§ TASK MATERIAL
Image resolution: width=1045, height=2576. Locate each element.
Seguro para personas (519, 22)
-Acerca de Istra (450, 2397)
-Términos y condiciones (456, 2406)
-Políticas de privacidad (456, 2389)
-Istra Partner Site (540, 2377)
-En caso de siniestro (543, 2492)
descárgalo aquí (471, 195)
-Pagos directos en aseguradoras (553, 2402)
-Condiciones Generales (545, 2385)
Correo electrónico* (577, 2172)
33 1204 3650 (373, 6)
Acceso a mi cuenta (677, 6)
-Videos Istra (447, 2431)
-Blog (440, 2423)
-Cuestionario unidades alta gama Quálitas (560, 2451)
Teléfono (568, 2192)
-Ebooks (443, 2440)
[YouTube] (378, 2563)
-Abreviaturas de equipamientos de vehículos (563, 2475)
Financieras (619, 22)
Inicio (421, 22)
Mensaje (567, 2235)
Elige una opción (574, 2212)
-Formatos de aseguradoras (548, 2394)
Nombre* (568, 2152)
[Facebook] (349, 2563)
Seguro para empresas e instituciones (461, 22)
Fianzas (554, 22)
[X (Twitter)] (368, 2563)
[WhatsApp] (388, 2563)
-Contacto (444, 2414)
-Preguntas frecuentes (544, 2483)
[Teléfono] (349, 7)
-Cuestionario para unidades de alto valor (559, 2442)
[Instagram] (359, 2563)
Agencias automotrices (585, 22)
* * *
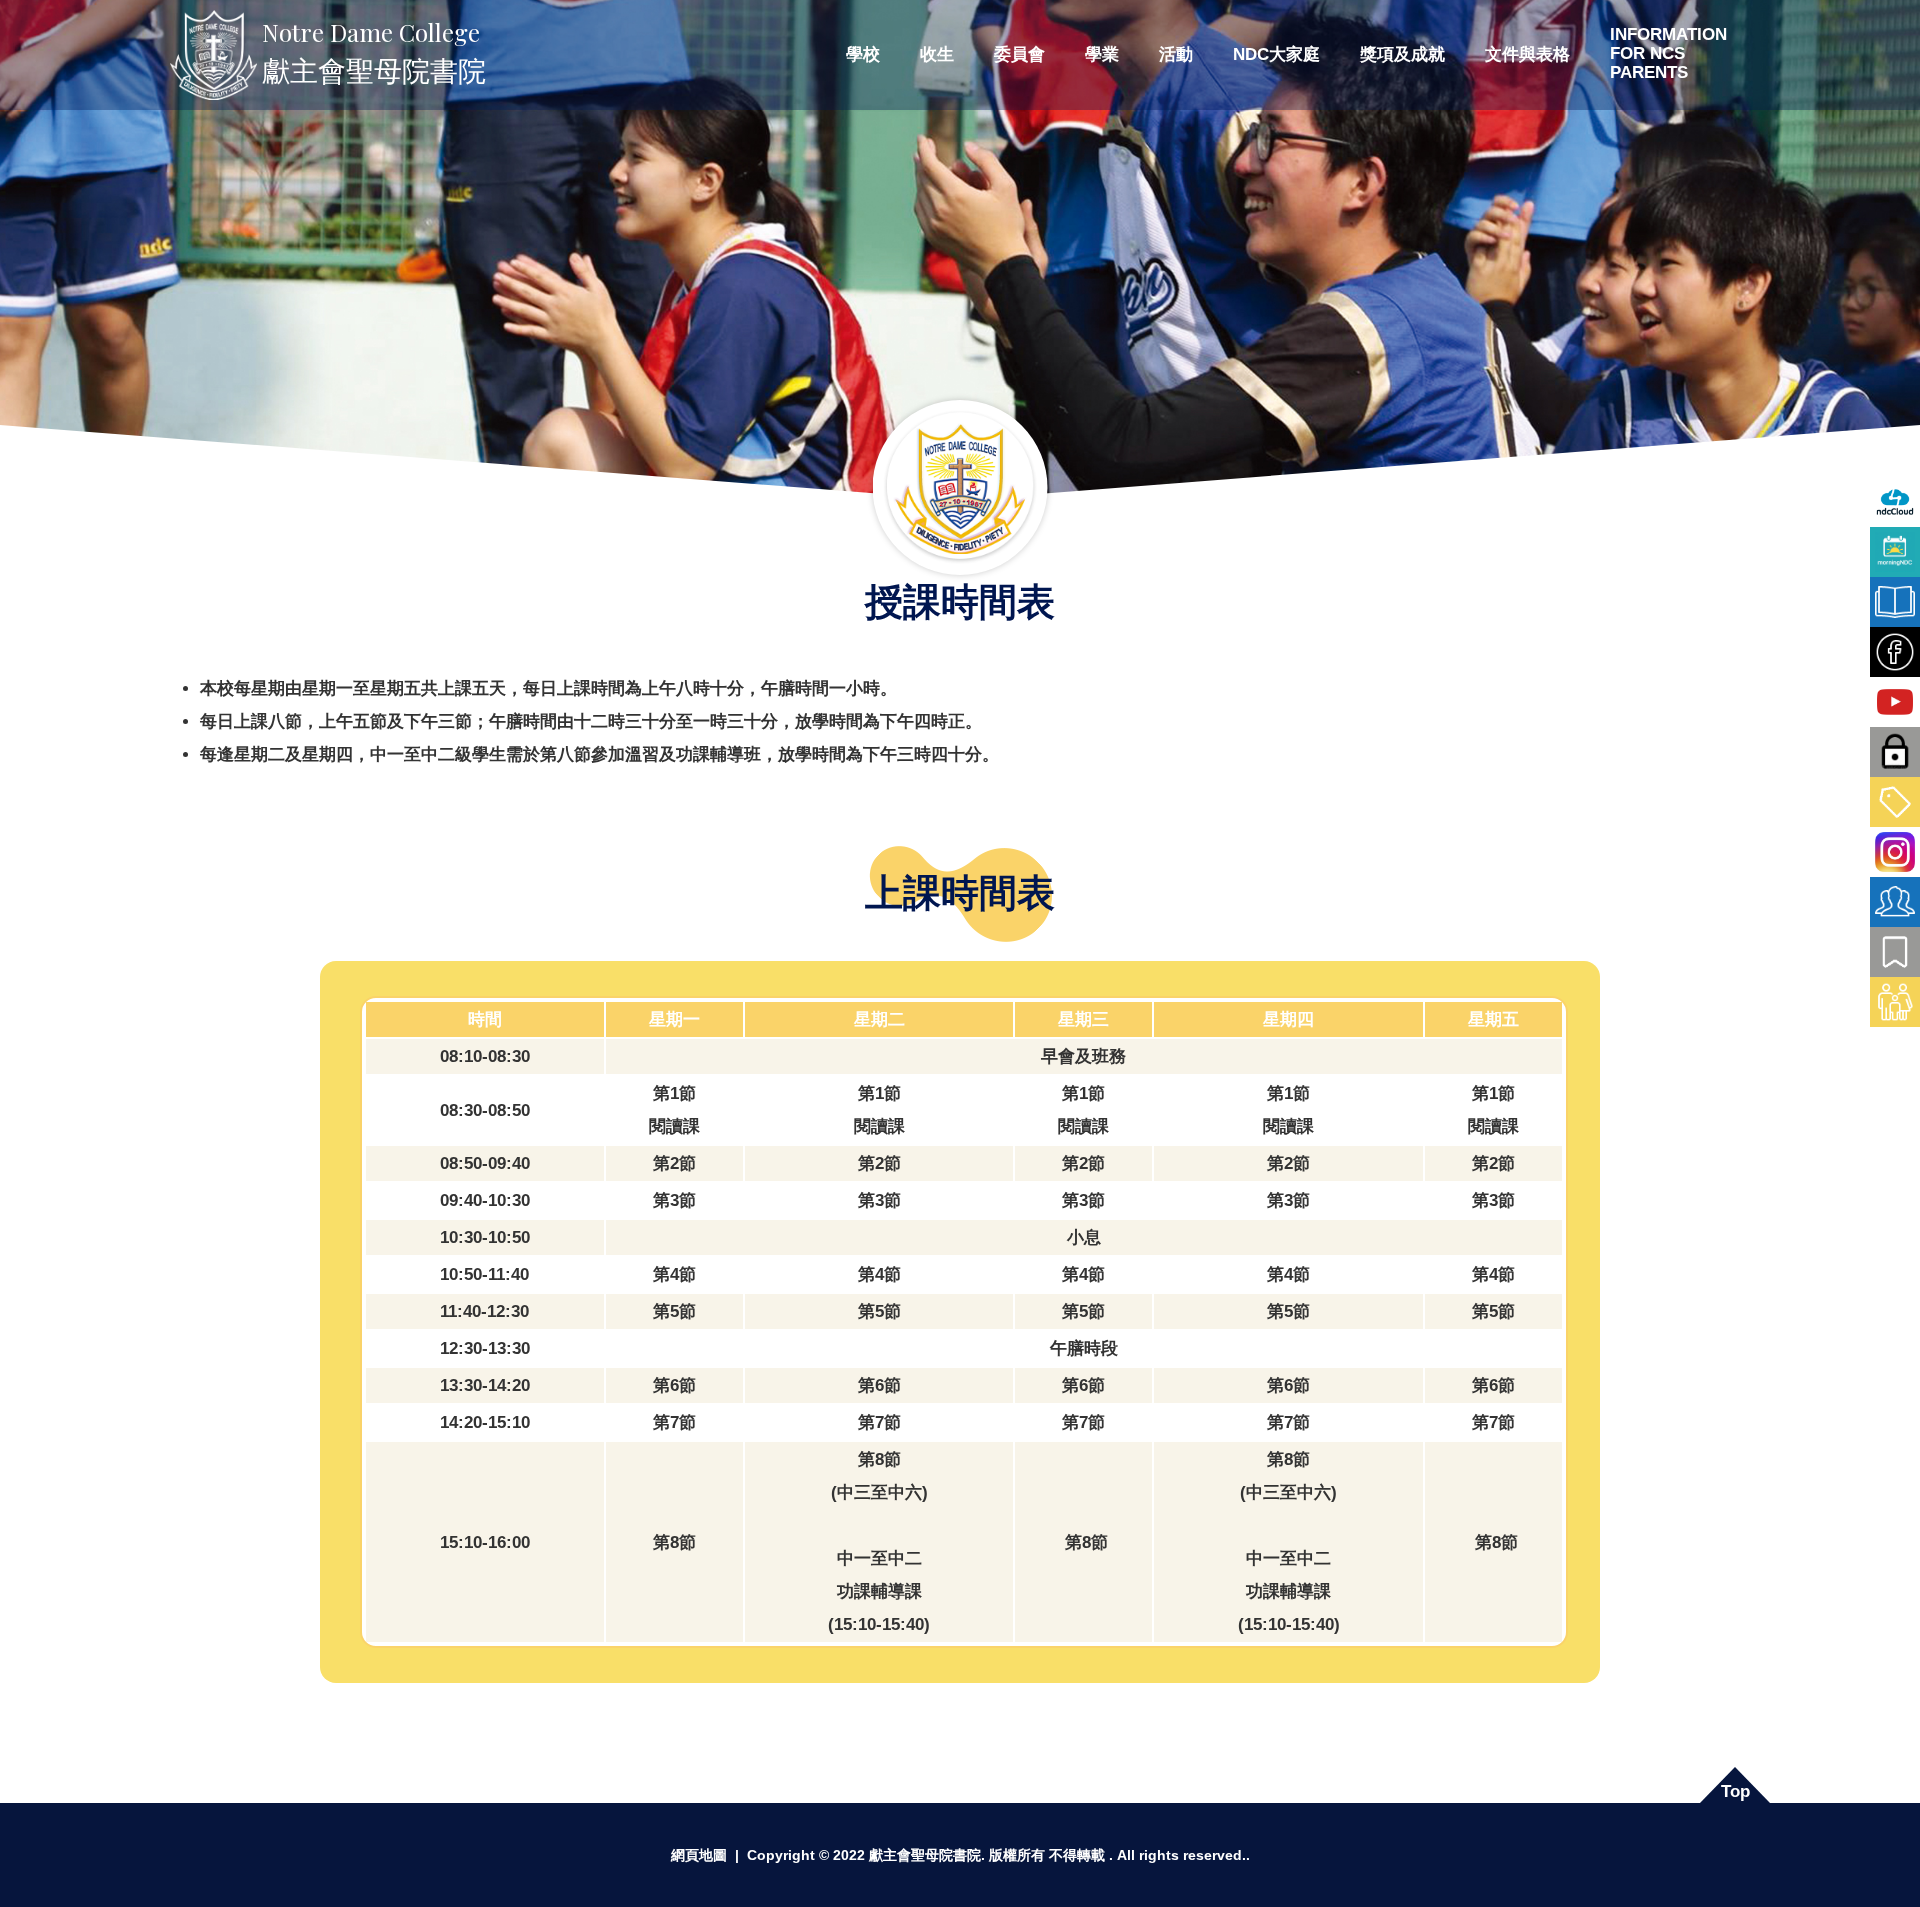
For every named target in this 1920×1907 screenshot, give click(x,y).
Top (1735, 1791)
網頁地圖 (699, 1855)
==
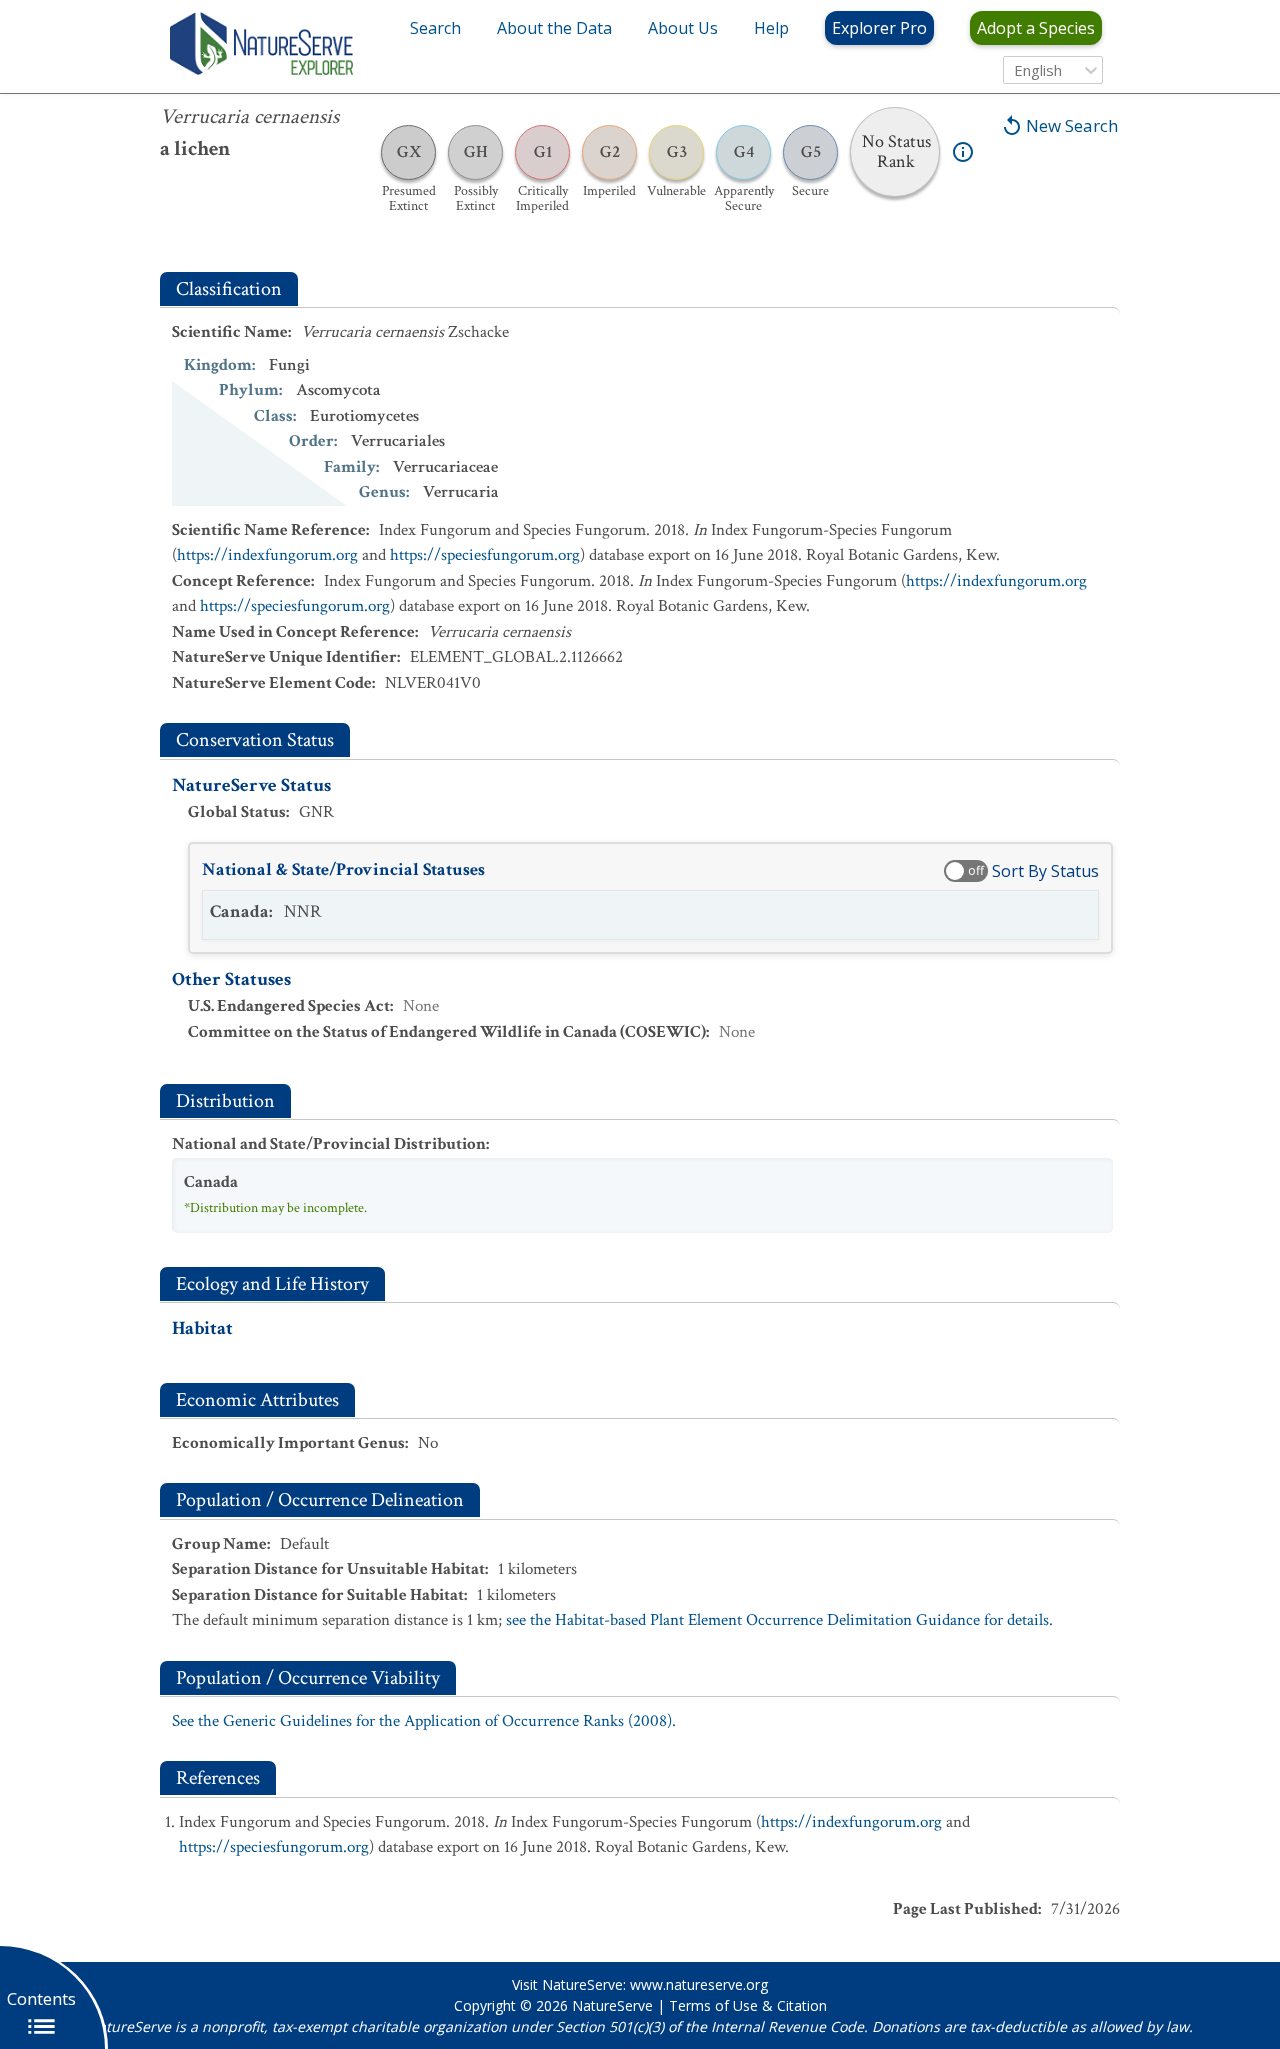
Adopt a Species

§ WHAT TO WORK ON
Compute the number of lines in the entries above that hold the word "Seguro"; the answer must contain nothing else.

§ WRITTEN ANSWER
2